The Cerna Network of Long Non-Coding RNA PCAT1/Mir-128-3p/SEC61A1 In Colon Cancer Cell Proliferation and Invasion.

BACKGROUND: Colon cancer (CC) remains a highly malignant cancer, with long non-coding RNAs (lncRNAs) associated with its molecular etiology.

OBJECTIVE: This study sought to investigate the mechanism of lncRNA prostate cancer-associated transcript 1 (lncRNA PCAT1) in CC cell proliferation and invasion and provide a theoretical reference for CC treatment.

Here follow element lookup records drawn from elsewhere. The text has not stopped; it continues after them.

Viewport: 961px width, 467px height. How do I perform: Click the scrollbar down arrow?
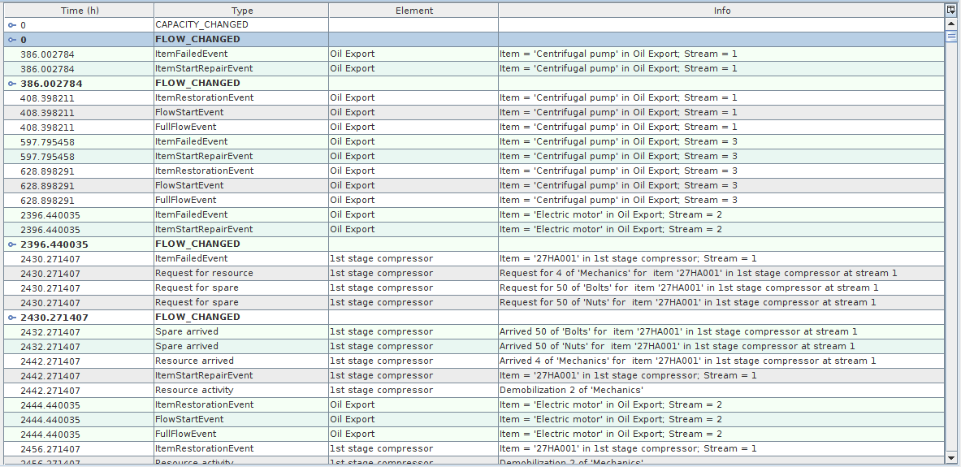tap(951, 458)
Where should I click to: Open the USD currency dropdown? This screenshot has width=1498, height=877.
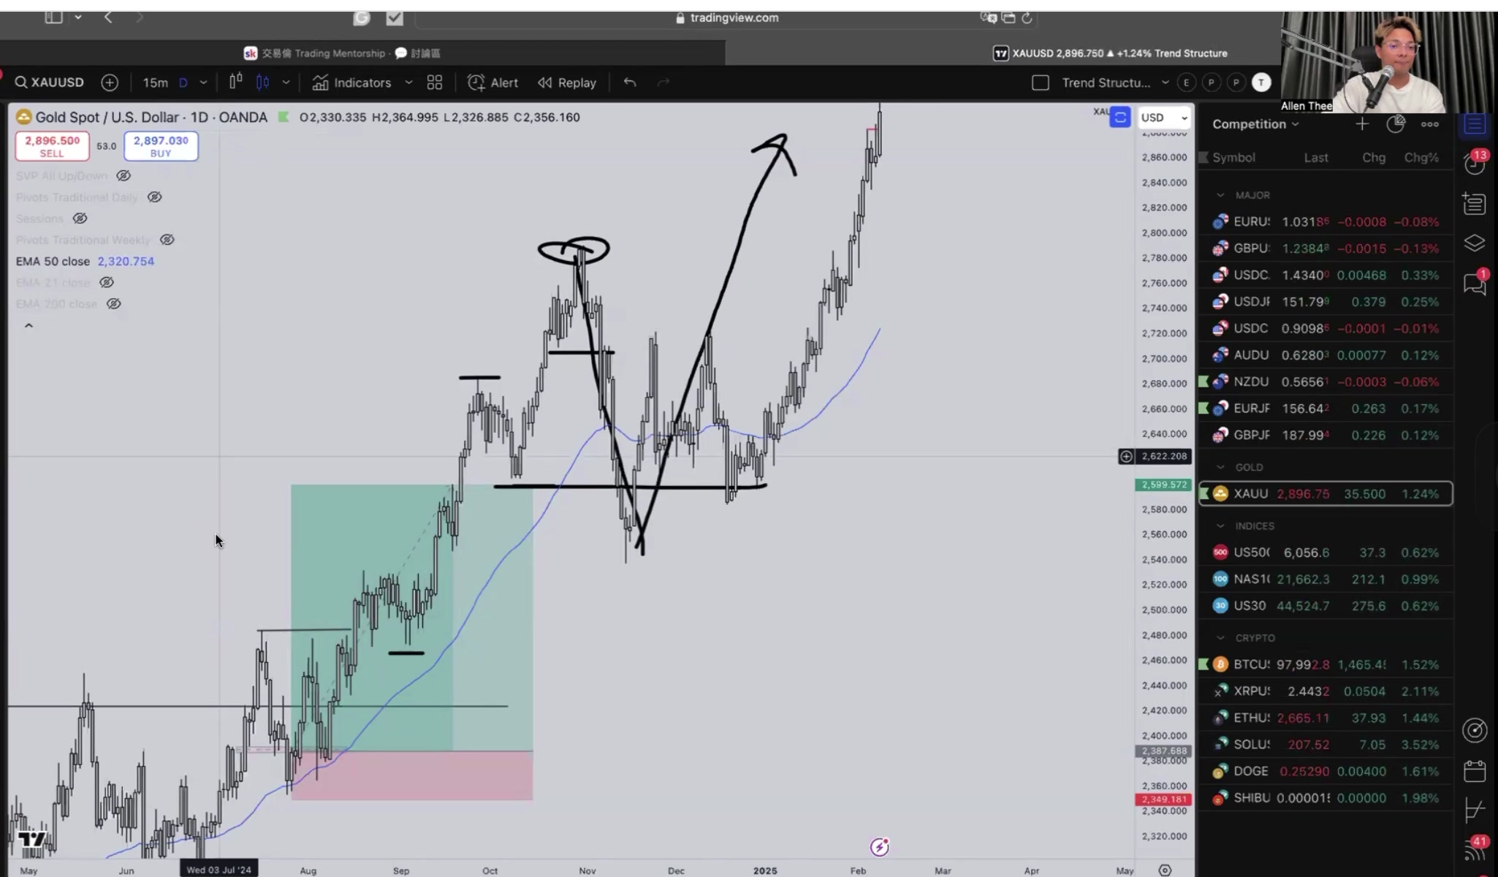[x=1164, y=118]
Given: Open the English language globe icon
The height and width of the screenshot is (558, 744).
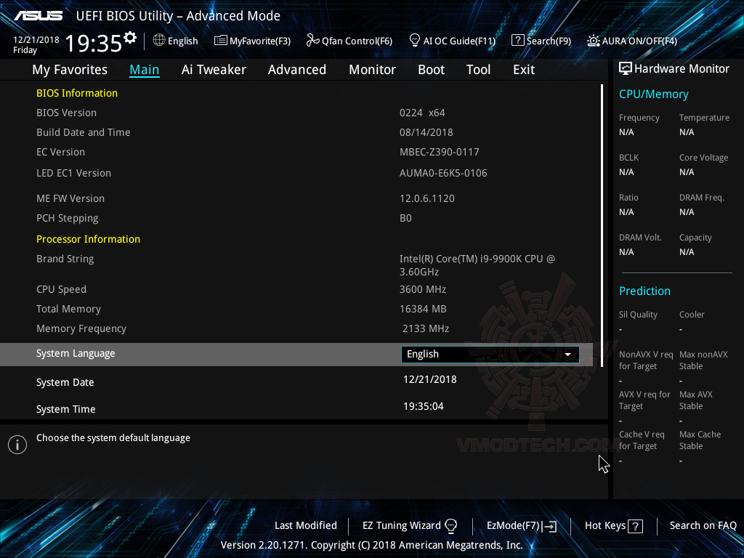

METHODS: Expression levels of lncRNA PCAT1, microRNA (miR)-128-3p, and SEC61 translocon subunit alpha 1 (SEC61A1) were determined by RT-qPCR. Cell proliferation and invasion were evaluated by cell counting kit-8, colony formation, and Transwell assays. The subcellular fractionation assay analyzed the subcellular localization of lncRNA PCAT1. Dual-luciferase and RNA pull-down assays analyzed the binding of miR-128-3p to lncRNA PCAT1 and SEC61A1. Collaborative experiments were performed with miR-128-3p downregulation or SEC61A1 overexpression in si-PCAT1-treated CC cells.

RESULTS: LncRNA PCAT1 was upregulated in CC cells, and downregulation of lncRNA PCAT1 reduced CC cell proliferation and invasion potential. LncRNA PCAT1 targeted and inhibited miR-128-3p, and miR-128-3p targeted and inhibited SEC61A1 expression. miR-128-3p inhibition or SEC61A1 overexpression neutralized the suppressive role of silencing lncRNA PCAT1 in CC cell proliferation and invasion.

CONCLUSION: LncRNA PCAT1 was overexpressed in CC cells and facilitated CC cell proliferation and invasion via inhibition of miR-128-3p and promotion of SEC61A1.